Theory of the Dynamization of Medicine



The dynamization-process, we are told in the Organon of Medicine, (Organon, p. 331, note.) may carried up to 60, 150, 300, and higher, without impairing the strength of the medicine much; in such high potencies the medicine seems to act more rapidly and penetratingly, but at the same time the action appears to last a shorter time.

From this sketch of Hahnemann’s doctrines respecting the dynamization of medicines, it will be apparent to you that his views were constantly undergoing alteration, and this last period of the theory is replete with contradictions.

Whilst in the earlier periods of the growth of his system he merely tells us to shake the bottle, to shake it strongly-to shake it for a minute or longer-he afterwards tells us that much shaking increases the power of the medicine to a dangerous extent, and therefore only two shakes must be used for each dilution. Latterly, however, he again loses his dread of shaking, and after once more appointing ten shakes for each dilution as the standard, he becomes more liberal allows twenty, fifty, or more shakes, and half a dozen shakes to the bottle before each dose of the medicinal solution.

Again, whereas in one place he says that the shaking is the only agent in the dynamization, and a strong medicinal solution, if shaken long enough, will become like the 30th potency, in another he alleges that dilution, is essential to the dynamizing effect of succussion, and that all the rubbing or shaking in the world will not dynamize an undiluted substance.

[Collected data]
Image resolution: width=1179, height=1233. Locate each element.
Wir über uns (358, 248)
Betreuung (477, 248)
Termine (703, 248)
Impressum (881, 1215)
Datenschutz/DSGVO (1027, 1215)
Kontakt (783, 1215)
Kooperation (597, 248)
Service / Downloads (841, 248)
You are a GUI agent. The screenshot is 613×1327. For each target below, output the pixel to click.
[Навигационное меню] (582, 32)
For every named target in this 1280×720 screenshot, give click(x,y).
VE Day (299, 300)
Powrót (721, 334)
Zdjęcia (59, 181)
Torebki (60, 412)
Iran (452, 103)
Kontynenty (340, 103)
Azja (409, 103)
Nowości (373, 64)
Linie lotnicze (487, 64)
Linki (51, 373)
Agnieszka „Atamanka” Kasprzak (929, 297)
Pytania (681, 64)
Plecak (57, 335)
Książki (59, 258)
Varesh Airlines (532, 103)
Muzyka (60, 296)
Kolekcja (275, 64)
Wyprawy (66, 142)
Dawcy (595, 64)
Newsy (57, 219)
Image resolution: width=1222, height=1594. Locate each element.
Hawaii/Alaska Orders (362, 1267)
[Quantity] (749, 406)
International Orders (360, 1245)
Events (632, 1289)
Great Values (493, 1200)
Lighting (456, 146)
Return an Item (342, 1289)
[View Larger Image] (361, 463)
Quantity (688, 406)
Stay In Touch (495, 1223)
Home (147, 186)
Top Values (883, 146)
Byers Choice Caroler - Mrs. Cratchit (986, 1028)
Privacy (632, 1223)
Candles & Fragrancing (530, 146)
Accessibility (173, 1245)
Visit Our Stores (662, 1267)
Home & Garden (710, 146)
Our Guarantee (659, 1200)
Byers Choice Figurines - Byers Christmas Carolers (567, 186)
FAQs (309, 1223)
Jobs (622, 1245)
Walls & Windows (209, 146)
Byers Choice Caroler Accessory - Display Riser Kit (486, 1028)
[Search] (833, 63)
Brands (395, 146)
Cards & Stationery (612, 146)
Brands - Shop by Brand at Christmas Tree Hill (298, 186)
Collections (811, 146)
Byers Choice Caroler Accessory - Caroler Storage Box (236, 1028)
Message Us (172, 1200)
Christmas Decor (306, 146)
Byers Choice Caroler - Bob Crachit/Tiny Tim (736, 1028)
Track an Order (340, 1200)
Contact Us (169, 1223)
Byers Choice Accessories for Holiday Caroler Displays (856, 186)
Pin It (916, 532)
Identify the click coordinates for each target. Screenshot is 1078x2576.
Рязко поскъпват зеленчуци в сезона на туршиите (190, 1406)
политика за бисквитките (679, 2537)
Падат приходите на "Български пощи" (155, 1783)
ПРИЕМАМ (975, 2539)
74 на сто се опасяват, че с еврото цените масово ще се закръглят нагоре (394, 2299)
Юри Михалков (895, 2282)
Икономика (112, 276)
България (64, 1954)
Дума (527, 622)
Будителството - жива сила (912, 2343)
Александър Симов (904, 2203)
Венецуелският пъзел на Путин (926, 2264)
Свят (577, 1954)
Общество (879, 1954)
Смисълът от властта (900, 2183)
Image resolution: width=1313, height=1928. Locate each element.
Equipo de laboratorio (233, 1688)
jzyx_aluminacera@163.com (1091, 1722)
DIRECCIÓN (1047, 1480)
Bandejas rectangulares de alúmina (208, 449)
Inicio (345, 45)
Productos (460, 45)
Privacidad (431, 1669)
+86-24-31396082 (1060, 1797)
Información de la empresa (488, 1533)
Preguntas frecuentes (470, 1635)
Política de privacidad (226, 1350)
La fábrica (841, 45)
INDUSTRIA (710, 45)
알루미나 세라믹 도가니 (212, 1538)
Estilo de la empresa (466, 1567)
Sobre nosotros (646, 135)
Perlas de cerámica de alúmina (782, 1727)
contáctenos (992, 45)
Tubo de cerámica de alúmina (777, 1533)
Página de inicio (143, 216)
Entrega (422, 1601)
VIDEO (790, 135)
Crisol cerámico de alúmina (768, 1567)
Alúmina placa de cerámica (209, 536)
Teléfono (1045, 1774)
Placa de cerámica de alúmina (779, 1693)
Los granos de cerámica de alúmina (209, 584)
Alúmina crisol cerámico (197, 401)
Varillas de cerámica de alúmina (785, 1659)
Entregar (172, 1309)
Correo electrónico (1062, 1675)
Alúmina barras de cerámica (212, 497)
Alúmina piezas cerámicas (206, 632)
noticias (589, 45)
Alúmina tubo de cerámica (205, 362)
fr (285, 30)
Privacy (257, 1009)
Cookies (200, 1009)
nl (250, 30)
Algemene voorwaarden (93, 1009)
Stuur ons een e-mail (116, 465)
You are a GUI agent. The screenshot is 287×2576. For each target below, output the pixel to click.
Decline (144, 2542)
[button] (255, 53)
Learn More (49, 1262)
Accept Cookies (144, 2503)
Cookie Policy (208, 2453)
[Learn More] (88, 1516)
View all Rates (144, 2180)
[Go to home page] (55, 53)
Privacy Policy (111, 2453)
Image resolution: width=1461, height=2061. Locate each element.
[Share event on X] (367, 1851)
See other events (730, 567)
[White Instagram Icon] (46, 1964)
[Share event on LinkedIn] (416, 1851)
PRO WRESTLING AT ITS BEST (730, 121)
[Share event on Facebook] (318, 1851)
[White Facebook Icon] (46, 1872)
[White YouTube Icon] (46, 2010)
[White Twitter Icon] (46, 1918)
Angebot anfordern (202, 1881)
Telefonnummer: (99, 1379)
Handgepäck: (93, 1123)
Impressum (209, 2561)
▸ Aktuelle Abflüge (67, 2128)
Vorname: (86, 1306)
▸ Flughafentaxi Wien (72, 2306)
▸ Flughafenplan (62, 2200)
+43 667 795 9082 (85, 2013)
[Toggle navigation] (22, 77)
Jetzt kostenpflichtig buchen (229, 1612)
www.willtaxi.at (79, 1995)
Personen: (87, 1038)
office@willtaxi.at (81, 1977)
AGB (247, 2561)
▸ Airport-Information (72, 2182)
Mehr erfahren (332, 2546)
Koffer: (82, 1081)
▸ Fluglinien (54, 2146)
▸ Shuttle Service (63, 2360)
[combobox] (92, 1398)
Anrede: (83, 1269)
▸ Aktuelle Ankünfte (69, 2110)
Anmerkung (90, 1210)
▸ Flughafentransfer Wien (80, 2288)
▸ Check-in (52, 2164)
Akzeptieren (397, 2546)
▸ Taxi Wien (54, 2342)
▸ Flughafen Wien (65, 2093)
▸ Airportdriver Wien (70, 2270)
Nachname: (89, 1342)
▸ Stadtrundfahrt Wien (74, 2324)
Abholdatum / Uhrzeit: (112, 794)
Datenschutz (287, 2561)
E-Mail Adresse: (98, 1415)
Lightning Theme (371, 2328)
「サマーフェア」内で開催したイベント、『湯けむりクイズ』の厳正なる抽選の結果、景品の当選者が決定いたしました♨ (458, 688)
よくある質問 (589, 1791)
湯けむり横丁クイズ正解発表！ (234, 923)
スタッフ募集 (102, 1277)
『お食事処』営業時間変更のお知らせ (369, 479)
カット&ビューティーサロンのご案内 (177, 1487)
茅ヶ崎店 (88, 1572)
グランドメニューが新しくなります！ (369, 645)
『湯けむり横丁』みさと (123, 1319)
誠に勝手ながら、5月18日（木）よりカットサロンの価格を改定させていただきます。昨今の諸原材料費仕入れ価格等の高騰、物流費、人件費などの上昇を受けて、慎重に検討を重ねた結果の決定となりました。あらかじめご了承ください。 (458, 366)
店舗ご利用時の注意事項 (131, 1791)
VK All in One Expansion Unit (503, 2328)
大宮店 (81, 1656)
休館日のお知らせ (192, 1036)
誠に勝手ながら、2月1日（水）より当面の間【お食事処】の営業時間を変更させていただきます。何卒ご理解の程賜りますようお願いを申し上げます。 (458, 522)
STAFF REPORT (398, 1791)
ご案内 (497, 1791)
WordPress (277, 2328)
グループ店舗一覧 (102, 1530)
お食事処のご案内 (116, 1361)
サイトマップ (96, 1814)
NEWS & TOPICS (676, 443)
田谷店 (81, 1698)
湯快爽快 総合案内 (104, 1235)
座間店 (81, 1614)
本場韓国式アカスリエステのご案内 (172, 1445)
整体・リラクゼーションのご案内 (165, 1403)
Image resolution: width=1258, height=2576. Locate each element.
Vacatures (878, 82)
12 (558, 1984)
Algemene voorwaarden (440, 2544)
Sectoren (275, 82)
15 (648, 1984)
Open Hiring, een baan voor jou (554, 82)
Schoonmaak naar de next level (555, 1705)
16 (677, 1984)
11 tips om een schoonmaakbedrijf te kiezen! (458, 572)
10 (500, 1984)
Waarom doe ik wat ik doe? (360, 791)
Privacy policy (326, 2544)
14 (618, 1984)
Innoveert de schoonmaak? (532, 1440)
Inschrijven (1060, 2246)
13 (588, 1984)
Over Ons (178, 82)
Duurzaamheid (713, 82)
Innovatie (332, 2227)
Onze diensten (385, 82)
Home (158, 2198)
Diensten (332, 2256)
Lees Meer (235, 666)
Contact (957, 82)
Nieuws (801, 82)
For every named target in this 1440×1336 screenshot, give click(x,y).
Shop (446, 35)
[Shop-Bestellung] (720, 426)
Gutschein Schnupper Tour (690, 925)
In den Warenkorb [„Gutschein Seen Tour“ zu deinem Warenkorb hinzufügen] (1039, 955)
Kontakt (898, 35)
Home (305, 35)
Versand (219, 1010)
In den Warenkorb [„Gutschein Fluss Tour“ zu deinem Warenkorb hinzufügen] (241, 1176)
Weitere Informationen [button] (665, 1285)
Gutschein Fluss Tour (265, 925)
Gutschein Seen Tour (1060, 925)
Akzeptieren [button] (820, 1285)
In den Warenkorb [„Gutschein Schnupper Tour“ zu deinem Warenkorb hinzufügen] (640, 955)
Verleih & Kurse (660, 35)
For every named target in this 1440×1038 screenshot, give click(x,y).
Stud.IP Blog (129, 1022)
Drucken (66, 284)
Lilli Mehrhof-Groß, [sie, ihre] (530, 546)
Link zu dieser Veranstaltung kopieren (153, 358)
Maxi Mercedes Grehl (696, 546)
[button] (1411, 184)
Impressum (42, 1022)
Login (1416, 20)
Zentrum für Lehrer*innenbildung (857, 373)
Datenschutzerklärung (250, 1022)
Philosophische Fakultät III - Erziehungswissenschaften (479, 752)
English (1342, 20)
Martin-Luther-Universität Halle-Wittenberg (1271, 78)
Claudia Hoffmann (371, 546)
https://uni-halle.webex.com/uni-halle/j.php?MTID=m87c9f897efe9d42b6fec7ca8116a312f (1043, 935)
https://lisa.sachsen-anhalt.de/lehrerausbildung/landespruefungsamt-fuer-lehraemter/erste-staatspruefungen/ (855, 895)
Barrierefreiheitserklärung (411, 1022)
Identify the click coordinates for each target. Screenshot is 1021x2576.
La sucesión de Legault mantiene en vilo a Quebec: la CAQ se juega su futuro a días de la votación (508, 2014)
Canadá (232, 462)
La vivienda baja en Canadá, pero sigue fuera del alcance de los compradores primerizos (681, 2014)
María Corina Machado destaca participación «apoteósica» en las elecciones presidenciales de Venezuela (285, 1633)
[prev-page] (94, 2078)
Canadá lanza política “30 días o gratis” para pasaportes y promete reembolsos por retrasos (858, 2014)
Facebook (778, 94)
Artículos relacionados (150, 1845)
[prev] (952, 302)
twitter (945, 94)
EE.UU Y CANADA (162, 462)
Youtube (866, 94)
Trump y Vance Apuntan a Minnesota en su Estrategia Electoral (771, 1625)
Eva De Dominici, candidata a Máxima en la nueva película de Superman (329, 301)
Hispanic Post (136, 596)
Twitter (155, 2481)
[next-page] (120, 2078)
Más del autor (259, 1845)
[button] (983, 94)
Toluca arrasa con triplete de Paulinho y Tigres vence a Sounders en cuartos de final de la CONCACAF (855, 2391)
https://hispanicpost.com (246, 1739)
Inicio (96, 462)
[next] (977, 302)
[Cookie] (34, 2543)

What is being asked
In the text on the dynamization of medicine, how many shakes per dilution did Hahnemann say must be used once he warned that much shaking increases a medicine's power dangerously?

Answer to the problem
Only two shakes for each dilution.